Morea, D., Sciortino, G.P. (2021). Small satellites constellations and their impact on CBRNe management in Africa. International Journal of Safety and Security Engineering, Vol. 11, No. 4, pp. 387-395.





A wave of small satellites massive constellations, in the range of hundreds of units each, is progressively populating the Low Earth Orbit (LEO) with a low-price, and varied, offer of Telecom (speed band) and Earth Imaging services (Starlink, Planet, One Web, etc.). It is a market - driven trend based on new satellite interlocking technologies, which cut down the supplier costs of launch and in orbit operations compared to the traditional technology based on big (and much heavier) geostationary satellites operating at high altitudes. This is a disruptive phenomenon especially for the developing world, where such vital services have always been hard to access, and their use therefore remained scarce, not consolidated, or even completely missing. Among these, Emergency management is definitely crucial. The geographical focus of this study is Africa and it deals not only with Institutional PRS users but with a wider potential context (corporations, private subjects, etc.). It clearly appears that a general degree of “Country readiness” toward Space technology and organization is necessary for these initiatives to take place. This can be achieved through certified international cooperation.

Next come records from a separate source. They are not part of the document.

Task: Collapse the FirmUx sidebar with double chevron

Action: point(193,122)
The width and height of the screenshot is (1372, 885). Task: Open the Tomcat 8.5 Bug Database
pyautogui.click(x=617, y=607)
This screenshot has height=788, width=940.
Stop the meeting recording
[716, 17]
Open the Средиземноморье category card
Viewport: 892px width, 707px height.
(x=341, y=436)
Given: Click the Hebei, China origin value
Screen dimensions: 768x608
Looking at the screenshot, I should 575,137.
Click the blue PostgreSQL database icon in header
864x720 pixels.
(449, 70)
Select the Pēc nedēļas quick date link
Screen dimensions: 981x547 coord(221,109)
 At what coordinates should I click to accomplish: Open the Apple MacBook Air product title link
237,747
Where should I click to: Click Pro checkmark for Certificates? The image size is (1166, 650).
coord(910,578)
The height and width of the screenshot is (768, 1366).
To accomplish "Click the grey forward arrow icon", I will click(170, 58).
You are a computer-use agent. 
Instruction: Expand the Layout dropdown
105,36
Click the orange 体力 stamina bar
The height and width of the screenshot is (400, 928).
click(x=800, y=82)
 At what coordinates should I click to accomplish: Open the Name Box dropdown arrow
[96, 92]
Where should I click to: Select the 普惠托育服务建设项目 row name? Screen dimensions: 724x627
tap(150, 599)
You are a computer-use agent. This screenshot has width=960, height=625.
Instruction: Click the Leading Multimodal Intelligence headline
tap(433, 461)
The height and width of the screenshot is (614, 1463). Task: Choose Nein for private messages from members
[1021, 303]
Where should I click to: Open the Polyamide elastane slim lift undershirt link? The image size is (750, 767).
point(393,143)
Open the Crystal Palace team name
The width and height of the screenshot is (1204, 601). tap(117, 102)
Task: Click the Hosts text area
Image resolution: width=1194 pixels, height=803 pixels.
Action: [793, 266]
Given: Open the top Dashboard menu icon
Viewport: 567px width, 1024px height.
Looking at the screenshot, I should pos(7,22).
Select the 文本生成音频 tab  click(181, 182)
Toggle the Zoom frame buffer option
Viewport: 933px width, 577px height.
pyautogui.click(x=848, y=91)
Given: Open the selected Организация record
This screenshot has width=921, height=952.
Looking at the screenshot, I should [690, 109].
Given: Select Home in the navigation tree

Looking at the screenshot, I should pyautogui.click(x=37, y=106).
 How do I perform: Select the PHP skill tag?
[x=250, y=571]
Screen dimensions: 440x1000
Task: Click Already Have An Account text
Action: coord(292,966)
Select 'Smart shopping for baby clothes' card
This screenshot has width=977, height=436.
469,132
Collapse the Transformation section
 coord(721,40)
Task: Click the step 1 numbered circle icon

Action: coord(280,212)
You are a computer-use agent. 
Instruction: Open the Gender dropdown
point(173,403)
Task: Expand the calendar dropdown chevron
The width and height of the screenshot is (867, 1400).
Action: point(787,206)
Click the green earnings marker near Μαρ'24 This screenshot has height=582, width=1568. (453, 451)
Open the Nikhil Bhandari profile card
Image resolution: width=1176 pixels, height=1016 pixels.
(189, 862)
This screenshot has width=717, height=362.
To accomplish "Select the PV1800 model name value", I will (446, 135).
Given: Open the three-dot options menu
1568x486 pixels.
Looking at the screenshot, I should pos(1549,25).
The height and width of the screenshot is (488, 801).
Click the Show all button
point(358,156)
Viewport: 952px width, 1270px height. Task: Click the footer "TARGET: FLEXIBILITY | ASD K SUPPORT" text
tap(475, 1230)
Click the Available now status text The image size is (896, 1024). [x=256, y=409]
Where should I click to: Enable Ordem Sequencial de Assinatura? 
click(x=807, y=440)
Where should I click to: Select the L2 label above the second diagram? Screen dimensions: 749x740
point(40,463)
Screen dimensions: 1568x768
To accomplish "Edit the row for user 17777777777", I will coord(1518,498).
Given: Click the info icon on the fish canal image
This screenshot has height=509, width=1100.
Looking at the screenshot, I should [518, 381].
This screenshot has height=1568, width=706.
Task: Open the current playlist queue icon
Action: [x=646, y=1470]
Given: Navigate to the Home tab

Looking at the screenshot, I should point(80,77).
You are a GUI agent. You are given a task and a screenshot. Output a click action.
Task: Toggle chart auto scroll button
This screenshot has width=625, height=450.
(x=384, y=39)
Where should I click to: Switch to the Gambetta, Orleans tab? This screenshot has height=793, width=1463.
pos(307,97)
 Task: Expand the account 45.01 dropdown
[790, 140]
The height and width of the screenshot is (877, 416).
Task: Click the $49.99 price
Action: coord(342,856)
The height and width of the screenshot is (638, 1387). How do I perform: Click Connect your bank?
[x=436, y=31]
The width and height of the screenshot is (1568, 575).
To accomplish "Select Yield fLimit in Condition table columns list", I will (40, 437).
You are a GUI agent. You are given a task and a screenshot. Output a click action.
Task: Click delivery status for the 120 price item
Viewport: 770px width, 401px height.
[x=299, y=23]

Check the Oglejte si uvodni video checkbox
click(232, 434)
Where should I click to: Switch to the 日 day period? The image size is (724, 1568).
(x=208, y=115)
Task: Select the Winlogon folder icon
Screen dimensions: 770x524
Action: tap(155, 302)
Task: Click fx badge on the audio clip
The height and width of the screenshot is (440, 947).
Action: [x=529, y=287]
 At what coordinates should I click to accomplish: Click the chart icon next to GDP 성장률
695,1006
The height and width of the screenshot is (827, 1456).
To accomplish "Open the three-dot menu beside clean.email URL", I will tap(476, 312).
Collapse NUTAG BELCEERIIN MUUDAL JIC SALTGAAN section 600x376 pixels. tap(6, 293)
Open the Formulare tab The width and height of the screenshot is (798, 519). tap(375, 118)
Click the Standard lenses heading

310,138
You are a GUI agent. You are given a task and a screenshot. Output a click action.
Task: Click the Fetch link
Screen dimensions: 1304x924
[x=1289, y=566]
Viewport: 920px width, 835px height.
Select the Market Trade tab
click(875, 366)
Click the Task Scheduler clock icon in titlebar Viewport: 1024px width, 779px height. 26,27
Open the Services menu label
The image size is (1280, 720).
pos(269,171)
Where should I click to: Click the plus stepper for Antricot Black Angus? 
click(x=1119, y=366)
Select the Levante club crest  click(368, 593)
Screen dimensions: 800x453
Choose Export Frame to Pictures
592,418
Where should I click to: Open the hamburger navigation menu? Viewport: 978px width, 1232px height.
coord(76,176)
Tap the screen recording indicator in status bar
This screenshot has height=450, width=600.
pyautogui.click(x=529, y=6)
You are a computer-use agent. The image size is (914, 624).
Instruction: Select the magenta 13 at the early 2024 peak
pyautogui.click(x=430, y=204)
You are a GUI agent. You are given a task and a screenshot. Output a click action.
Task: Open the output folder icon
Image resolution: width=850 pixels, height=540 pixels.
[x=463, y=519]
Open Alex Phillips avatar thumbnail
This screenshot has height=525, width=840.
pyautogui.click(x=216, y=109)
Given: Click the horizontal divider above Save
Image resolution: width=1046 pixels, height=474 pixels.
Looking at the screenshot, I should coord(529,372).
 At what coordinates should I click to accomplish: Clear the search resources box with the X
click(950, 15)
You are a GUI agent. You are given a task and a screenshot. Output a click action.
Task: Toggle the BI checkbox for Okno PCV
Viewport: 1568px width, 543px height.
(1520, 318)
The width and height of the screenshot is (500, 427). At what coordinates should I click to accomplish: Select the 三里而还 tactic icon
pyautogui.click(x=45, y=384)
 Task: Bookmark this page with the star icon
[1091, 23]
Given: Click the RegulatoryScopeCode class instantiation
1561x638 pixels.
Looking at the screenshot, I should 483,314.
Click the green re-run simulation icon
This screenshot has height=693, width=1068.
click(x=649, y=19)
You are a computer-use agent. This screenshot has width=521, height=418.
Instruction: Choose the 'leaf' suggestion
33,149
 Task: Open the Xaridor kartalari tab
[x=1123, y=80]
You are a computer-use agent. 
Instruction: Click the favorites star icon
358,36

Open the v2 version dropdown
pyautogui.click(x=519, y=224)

The authors then, based on an estimated demand Model for services with their relative pricing corresponding to a cost-designed constellation of small microsatellites, presented already, among other, at several International Astronautical Federation(IAF)Symposia on Space Economy, simulate the resulting type of services available: TLC by band types and relative upload and download rates, Earth imaging by refresh rates and optical quality and resolution, Ground segment configuration for signal backhauling and user terminal receiving.. This info is applied to a specific African Country case (Nigeria) whose significance emerged over other Countries after the application of comparative grids. Finally, an insight on the specifically configuration of services for Chemical, Biological, Radiological, Nuclear, and Explosive (CBRNe) like management by local users, both maritime and land, with the relative costs, is offered. This is consequently left open for follow ups and discussion, due to the customer – design, project financing approaches of this Model programme.